Anyway, fast forward, and here we are connecting to the Internets via high speed broadband, at just about the time in my life when I’m getting too old to use high speed broadband to connect to any high speed broads.
I’m falling apart.
And that’s just part of the reason why I’m primed and ready to become some sort of Web 2.0 victim. It’s not so much that I was run over by it just standing here, as I was run over chasing it.
When I was a kid, about the time I was eating penny candy with Joyce, I had a dog named Rascal that was killed chasing a neighbor’s car. This poor dachsund that I loved so much was no match for the left rear tire of Mrs. Schesinger’s car, or any of her other tires, for that matter.
Gosh, that went from nostalgic to moribund in about a minute, didn’t it?
Anywho, I’m not dead yet, so it ain’t all like that, but the classic question for dogs like Rascal has always been, OK, dog, you can chase a car, but what happens if you catch it?
Fortunately I’m so far behind that the danger is minimal.
Today I spent a half an hour on facebook.com making sure I had a few friends so I wouldn’t look stupid if I sent anyone over there to be my friend. Mostly I was just re-adding friends that I’d already laboriously set up on LinkedIn.com.

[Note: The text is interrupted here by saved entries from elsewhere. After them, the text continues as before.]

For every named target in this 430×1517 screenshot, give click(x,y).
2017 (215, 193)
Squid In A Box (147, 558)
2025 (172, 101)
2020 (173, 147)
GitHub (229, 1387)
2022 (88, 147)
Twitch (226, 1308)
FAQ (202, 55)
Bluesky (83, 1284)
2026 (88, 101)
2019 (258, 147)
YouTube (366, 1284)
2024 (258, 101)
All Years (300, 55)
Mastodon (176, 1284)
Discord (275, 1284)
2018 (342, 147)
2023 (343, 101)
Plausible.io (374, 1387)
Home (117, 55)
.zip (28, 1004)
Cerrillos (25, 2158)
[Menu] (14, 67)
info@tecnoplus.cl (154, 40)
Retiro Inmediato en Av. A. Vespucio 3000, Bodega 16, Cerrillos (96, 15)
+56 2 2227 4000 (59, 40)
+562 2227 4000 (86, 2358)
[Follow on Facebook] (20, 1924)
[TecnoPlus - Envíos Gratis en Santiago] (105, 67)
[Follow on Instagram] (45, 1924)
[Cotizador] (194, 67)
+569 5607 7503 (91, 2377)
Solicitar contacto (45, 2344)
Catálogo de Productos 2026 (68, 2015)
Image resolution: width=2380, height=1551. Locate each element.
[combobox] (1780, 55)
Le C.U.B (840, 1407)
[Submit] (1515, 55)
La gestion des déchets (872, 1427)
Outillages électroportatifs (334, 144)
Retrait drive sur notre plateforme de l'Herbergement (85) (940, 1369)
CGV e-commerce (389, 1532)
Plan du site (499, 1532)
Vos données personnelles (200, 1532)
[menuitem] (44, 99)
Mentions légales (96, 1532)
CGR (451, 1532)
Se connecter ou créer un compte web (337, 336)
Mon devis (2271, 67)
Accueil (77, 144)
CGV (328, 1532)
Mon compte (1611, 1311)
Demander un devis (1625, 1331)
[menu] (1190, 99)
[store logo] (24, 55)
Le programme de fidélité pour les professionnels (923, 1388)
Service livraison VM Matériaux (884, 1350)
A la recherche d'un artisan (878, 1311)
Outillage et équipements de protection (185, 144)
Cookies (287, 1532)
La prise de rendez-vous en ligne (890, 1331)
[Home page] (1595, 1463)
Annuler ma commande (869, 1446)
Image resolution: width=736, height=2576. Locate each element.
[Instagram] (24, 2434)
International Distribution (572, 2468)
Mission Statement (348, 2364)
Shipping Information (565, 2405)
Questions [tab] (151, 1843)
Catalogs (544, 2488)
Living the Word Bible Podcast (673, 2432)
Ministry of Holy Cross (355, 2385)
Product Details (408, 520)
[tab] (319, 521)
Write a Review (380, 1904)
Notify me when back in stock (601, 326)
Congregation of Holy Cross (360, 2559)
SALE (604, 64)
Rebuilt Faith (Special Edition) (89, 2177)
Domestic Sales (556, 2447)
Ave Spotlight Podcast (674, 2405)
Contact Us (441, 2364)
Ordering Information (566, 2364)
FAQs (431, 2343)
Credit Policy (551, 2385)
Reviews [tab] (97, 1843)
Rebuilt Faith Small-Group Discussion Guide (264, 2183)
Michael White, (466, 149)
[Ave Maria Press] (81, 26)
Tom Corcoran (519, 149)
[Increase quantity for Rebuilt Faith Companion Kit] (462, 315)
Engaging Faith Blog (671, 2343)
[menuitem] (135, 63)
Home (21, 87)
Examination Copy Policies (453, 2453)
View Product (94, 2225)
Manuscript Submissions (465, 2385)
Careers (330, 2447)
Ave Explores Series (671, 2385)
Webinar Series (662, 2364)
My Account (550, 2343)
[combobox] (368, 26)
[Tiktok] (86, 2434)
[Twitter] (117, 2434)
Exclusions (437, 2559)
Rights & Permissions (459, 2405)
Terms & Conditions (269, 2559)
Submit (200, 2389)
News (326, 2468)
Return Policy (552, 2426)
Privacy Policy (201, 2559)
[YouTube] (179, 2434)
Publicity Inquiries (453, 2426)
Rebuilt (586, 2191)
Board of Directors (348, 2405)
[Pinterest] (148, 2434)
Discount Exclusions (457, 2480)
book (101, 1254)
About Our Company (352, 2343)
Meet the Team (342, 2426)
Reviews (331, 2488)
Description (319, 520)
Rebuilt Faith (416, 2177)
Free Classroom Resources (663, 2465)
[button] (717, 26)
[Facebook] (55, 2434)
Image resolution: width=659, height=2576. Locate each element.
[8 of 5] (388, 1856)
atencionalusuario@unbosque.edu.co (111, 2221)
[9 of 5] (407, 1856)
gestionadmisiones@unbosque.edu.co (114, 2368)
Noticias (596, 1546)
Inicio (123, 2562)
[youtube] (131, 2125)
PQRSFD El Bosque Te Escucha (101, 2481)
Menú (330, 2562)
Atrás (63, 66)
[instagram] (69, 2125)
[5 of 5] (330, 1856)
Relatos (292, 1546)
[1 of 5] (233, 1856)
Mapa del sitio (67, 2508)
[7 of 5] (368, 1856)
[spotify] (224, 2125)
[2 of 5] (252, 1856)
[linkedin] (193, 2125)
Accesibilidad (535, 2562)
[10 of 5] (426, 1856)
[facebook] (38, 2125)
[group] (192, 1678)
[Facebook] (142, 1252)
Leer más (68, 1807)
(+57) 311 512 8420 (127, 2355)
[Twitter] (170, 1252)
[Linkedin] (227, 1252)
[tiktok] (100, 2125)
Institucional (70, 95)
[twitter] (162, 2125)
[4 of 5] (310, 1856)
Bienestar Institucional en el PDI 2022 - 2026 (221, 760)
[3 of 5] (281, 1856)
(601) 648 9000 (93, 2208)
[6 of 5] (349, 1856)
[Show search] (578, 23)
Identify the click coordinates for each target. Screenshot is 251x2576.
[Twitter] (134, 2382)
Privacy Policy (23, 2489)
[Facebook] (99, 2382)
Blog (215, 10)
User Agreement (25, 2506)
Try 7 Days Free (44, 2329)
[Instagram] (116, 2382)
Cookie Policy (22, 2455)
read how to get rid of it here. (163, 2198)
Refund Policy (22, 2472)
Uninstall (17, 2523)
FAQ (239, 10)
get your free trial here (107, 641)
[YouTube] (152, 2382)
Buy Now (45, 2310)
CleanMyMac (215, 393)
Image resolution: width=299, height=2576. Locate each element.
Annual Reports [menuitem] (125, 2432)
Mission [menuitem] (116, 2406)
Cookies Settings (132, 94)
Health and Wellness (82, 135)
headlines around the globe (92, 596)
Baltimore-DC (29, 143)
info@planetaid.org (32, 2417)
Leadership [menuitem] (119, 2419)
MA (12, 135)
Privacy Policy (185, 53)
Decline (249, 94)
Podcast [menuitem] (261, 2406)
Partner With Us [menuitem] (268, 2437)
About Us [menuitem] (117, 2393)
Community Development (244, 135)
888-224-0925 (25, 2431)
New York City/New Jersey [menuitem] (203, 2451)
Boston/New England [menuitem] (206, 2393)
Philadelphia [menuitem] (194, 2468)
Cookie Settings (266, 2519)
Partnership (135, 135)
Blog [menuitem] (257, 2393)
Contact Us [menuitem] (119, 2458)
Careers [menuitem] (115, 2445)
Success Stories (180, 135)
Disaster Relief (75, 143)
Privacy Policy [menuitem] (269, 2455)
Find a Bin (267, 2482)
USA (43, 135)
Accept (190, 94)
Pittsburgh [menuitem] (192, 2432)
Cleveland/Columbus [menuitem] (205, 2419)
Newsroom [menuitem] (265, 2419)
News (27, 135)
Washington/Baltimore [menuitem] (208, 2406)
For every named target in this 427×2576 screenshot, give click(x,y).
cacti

I still haven’t quite gotten Jay Thompson right. I tried to get him to be my friend on LinkedIn twice, and a bunch of computer glitches got in the way — but along the way I think we managed to fire off a couple of emails.
I think Jay Thompson sent me the invitation to Facebook by way of revenge, so I’d have to make the same friends out of same people I barely know all over again.
I don’t really think that. It’s OK for me to pick on Jay, because he know’s I’m just kidding. After all, he’s my friend on Facebook, and he would be a connection on LinkedIn, too, except for a bug.
Sometimes all your social life needs is a good QA department.
While that was being sorted out, I signed up for 30Boxes.com, which strikes me as useless, but there I am on it, and Yelp, which looks cool but when I tried to use the cool parts they told me a salesman would call me.
Gee, swell.
Then another time today I spent about an hour and a half putting together a web portfolio, so you could see where I am on Linkedin, Myspace, Facebook, MyBlogLog, and YourGrandmothersLeftNostril.
Really, you haven’t been up to YourGrandmothersLeftNostril? You should check it out.
Don’t forget to add me as your friend.